初創企業 Enlitic 利用深度學習分析 X 光照片、CT 以及 MRI 掃描結果。其 CEO Igor Barani 是前加州大學放射腫瘤學教授,他說在檢測和區分肺結節是良性還是惡性方面,Enlitic 的演算法表現比 4 位放射科醫生都要好。

Merck 試圖利用深度學習加速藥物發現,舊金山初創企業Atomwise 也有相同的想法。神經網路能檢查 3D 圖像(這些圖像裡面有成千上萬的分子可能可以成為藥物的候選),並且預測它們在阻斷病原體機制的適合度。這些公司正在利用神經網路來改進人所做的事情;有的甚至能做人所不能為。27歲的計算生物學博士 Gabriel Otte 創辦了 Freenome,旨在通過血樣診斷癌症。它會在血液中檢查死亡后被細胞噴出的 DNA 片段。他利用深度學習讓計算機找到脫細胞 DNA 與某些癌症之間的關聯。Otte 說:「我們看到了一些此前癌症生物學家尚未歸類的新穎特徵。」

放射科醫生一生可能會看成千上萬張 X 光片,但計算機的觀看量卻可以百萬計。Pande 說:「計算機能更好地解決這一圖像問題並不難以想象,因為它們消化吸收的數據比人多太多了。」

其潛在優勢不僅僅是精確度更好分析更快,還包括分析的大眾化。隨著技術成為標準,最終所有病人都將受益。
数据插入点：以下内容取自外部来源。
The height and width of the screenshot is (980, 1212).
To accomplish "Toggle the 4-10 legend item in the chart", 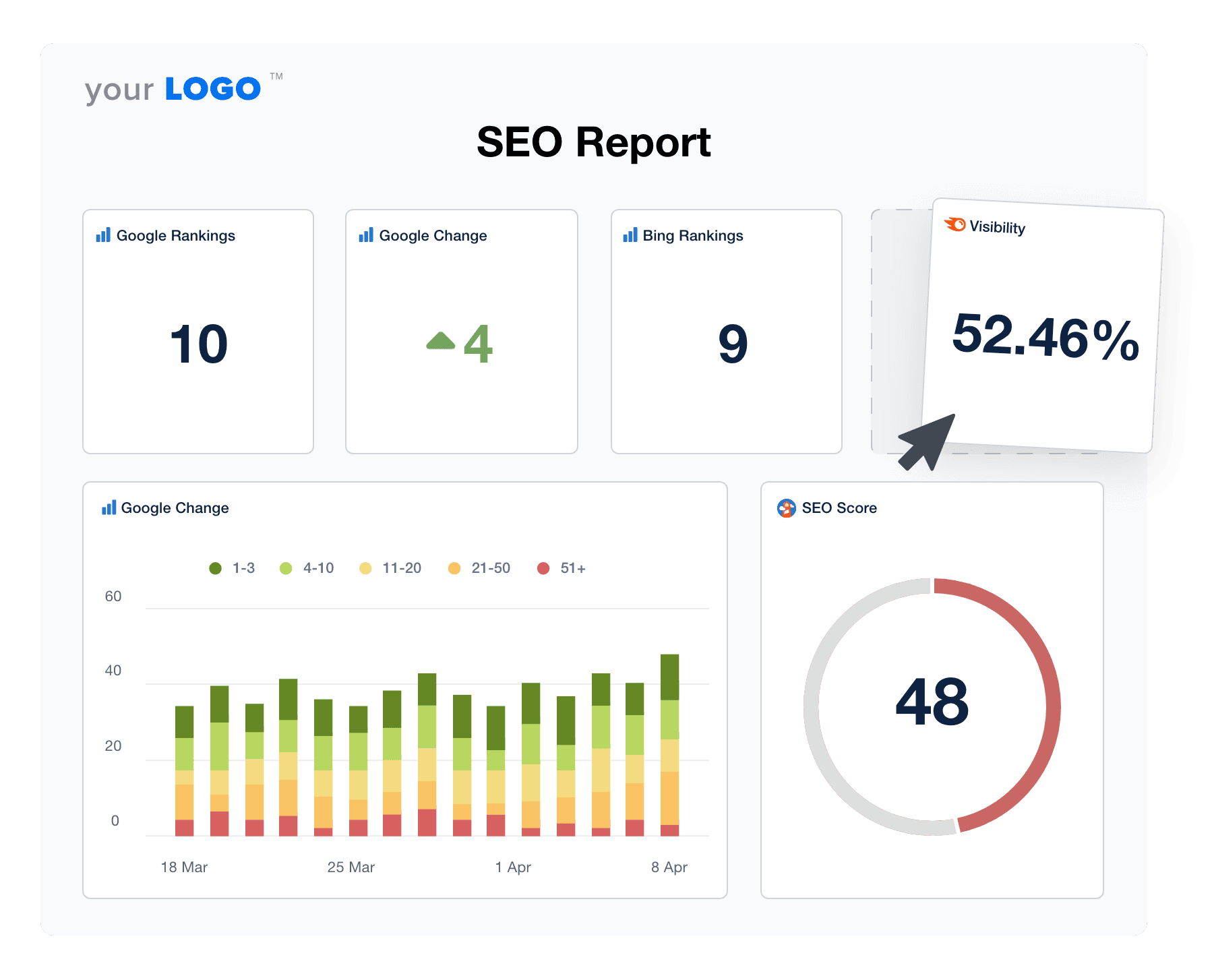I will point(287,568).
當深度學習以尚未想到的方式集成到其他人工智慧技術的整個工具箱時,我們也許就能感受到它的最大影響。比方說,Google 得到 DeepMind 通過結合深度學習和強化學習就已經取得了令人吃驚的結果。這兩者結合的產物 AlphaGo 在今年 3 月擊敗了圍棋世界冠軍李世石,被廣泛認為是人工智慧里程碑式的成就。AlphaGo 跟 1997 年擊敗國際象棋冠軍卡斯帕羅夫的 IBM 深藍不一樣,它既沒有決策樹方面的編程,也沒有如何評估棋盤位置的方程式,或者是假定的規則。DeepMind CEO DemisHassabis 說:「AlphaGo 基本上是靠左右手互搏和觀察職業棋局來下棋。」(訓練期間 AlphaGo 跟自己下了 100 萬盤棋)

遊戲也許看起來像是一種人為設置。但 Hassabis 認為同樣的技術可以運用到現實世界問題上。實際上,今年7月 Google 報告稱,通過利用類似AlphaGo的技術,DeepMind 把 Google 數據中心的能效提升了 15% 。Hassabis 說:「數據中心可能有 120 個不同的變數。你可以改變風扇、打開窗戶、改變計算機系統,這些都是耗電的地方。你從感測器、溫度計等獲得數據。這就像圍棋一樣。通過試錯,你可以學會怎麼走才對。」

「所以這是很好的。你每年可以節省上千萬美元,而且對環境也很好。全球的數據中心消耗了大量電能。現在我們打算進一步鋪開。甚至應用到國家電網這種規模。」